My wife's cat pees as I type. At least it sounds like pee. This morning I got to hear the diarrhea squirting out of her ass in the litterbox. Yup, it's pee this time.

The Patriots are 15-0. I fear they shall lose in the playoffs, however. They're definitely not a cold weather offense. Oh, and lest I forget to thank Mr. Brady for the clunker that got me eliminated from my fantasy football playoffs. Never mind finishing 13-3 when nobody else was more than 11-5. I lost the wrong week.

We have an electric pump to drain water that settles on our pool cover through a garden hose. However, it's currently submerged in ice. Oops. We need one of those three-day stretches of temperatures around 50 or something. The cover's starting to get pretty weighed down.

Tomorrow I see the doctor for the results of my MRI. I hope I don't have to become right-handed for a couple of years to let my shoulder heal or whatever....

Wednesday, December 05, 2007

Beer Review

Here's a good use of the blog....

Roxy Rolles. Made by Magic Hat in Vermont. I normally hate Magic Hat....especially their signature "Number 9" beer. But this one is actually pretty good. Full bodied "foretaste"....oh yeah, a couple of times I've had a 365 beers calendar, and they'd have such flowery descriptions using goofy descriptions like that.

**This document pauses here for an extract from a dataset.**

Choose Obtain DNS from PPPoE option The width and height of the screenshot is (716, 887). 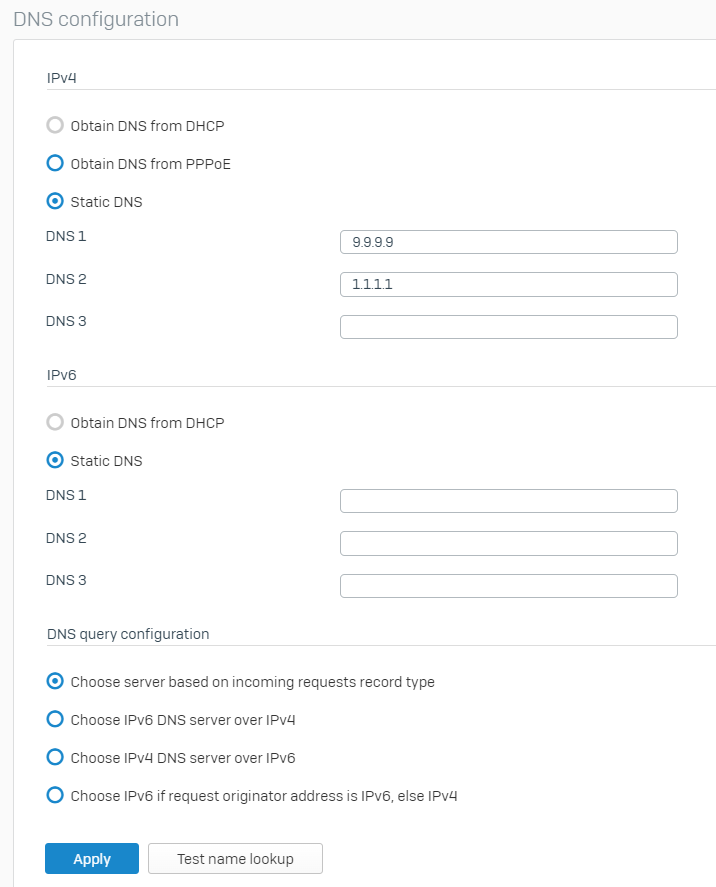pos(55,163)
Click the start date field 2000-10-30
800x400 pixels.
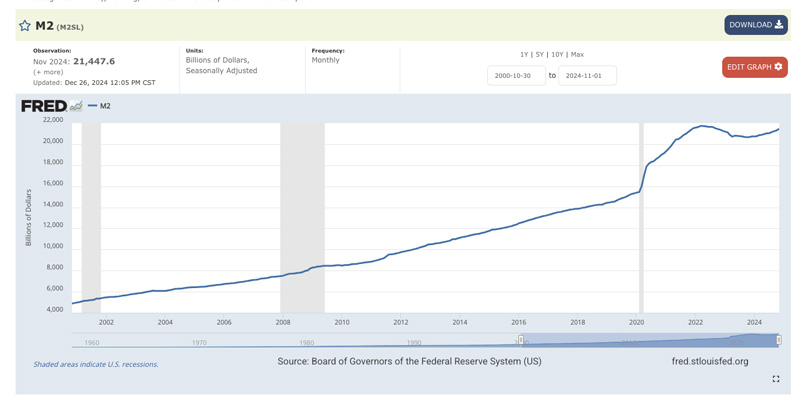(x=516, y=75)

So then the hops take over at "midbottle" and I'm left with a slightly bitter aftertaste.

My grade: B

Women and Children First!!!

I could have also called this post, Led Zeppelin III.

Namely, two relatively lousy albums by two really good groups. My point being, a band forms, they've got about 20 songs that they're good at, and they all go on the first two albums. Then it's like, uh oh, we gotta come up with something now from scratch. Obviously both bands recovered just fine -- Zep's 4th and Fair Warning are both awesome.

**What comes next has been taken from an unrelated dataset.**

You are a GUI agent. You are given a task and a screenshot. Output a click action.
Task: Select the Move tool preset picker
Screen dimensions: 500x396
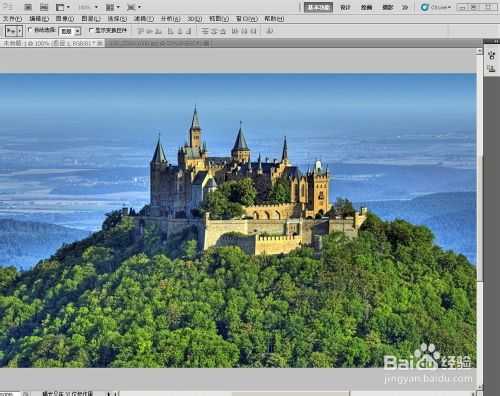(x=14, y=31)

So that brings me back to this. Most of my snarky comments on the universe in general have been used up. I don't really wanna re-post "cash is like a gift certificate, redeemable ANYWHERE", although it's appropriate at Christmas time, I suppose. And turning this into a diary certainly doesn't appeal to me, either. Like, Oooh, I was invited to play "Talisman" this weekend for the first time. I actually think it's good to use a diary format to launch into decent discussions, but really, the last few weeks -- I got nothin'.

Yeah, my new job starts Monday. Posts will be less frequent -- I'll actually have co-workers to discuss things with -- as the blogosphere tended to be the equivalent of a water cooler at times for me. (Comment on the interesting ones, but get back to work in a couple of minutes.)

Here's a story. One that my daughter was able to re-tell at school in their unit on family traditions/backgrounds, etc. When I was two I was up in Maine, crawling on the kitchen table and noticed a plastic salt shaker. I proceeded to drink the salt straight out of the shaker. Then I threw up all over the place. My mom had to clean it all up. Like she needed another reason to dislike going up to her in-laws' cabin in the middle of nowhere, huh? It's especially enjoyable in that whenever I'm back up there, such as this past summer, the same salt shaker is still in use, I believe.

Anyone ever have almond butter? I bought a jar before realizing it was like $11. Certainly it takes a back seat to peanut butter, but it was still pretty good on Ritz crackers. The company also makes a cashew butter, but I'm not the world's biggest cashew fan.